Im wondering if anyone knows if potting soil is safe to use. I saw some tonight at a hardware store. It had no fertilizers in it, just sphagnum moss and perlite. I didnt buy it because Im thinking with the perlite in it, it may not be safe. Does anyone know if its ok to use? Its a lot cheaper than whats in pet stores.


----------



## joog (Dec 17, 2009)

Perlite you can use. Don't let it dry, very dusty!


----------



## joog (Dec 17, 2009)

Perlite is volcano rock, perlite is excellent for eggs to hatch. In holland we grow our weed on it :mrgreen:


----------



## DaveDragon (Dec 17, 2009)

I don't think volcanic rock would be good for them to possible ingest.


----------



## dragonqueen4 (Dec 17, 2009)

thats what I was thinking DaveDragon.. I know they will eat it and I cant imagine it would be good in their bellies


----------



## joog (Dec 18, 2009)

I have never had any problems by my gekko's


----------



## dragonqueen4 (Dec 18, 2009)

really! that makes me tempted to use it.. I know some of my lizards would definitely eat it though.. has your geckos ever eaten a piece?


----------



## joog (Dec 18, 2009)

Yes somtimes happens it, i think that thy clean it before thy use it in the garden industrie.

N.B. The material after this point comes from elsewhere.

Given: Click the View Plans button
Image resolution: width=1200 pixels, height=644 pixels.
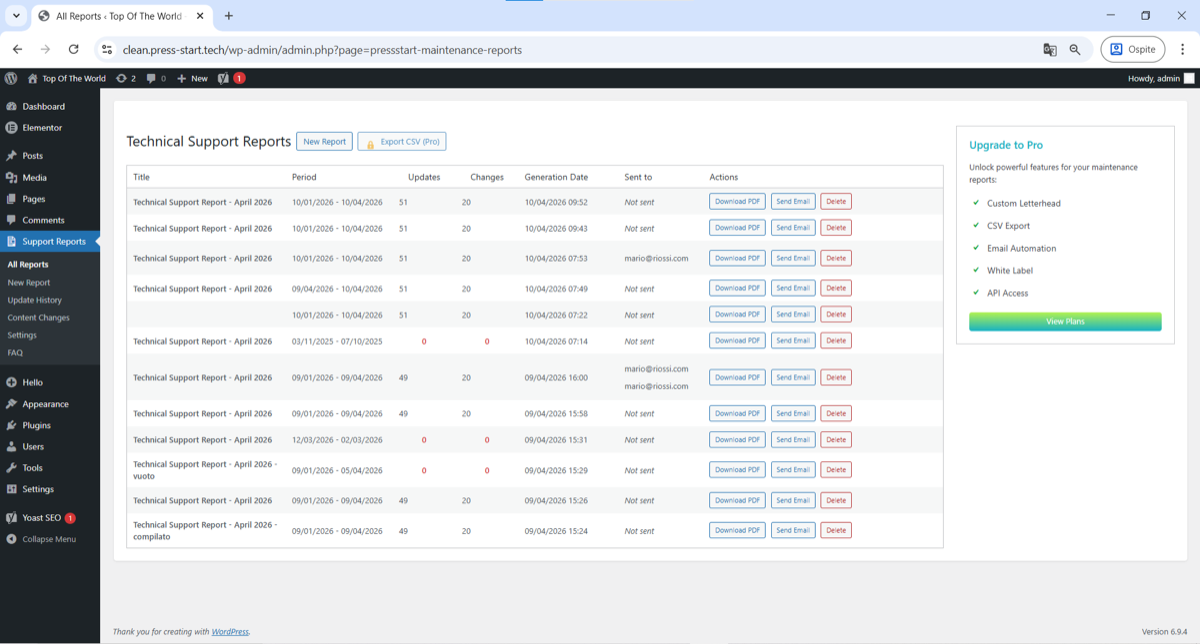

But it is just stone. Like i said, it is perfect for hatching eggs. does anyone here use it for his eggs??


----------



## UnoCinco (Feb 1, 2010)

I read in a book about making custom enclosures for reptiles that perlite should never be used, as some reptiles may mistake it for stones that can often be ingested as a way to absorb calcium. I don't exactly know how true this is for tegus, but when mixing substrate for my tegu I opted to stay away from it. instead, I bought some top soil and mixed in moss seperately along with some mulch and what not. I have witnessed my tegu ingesting small rocks at times and so am glad that I left it out! I wouldn't want to find out it was bad for them the hard way!!


----------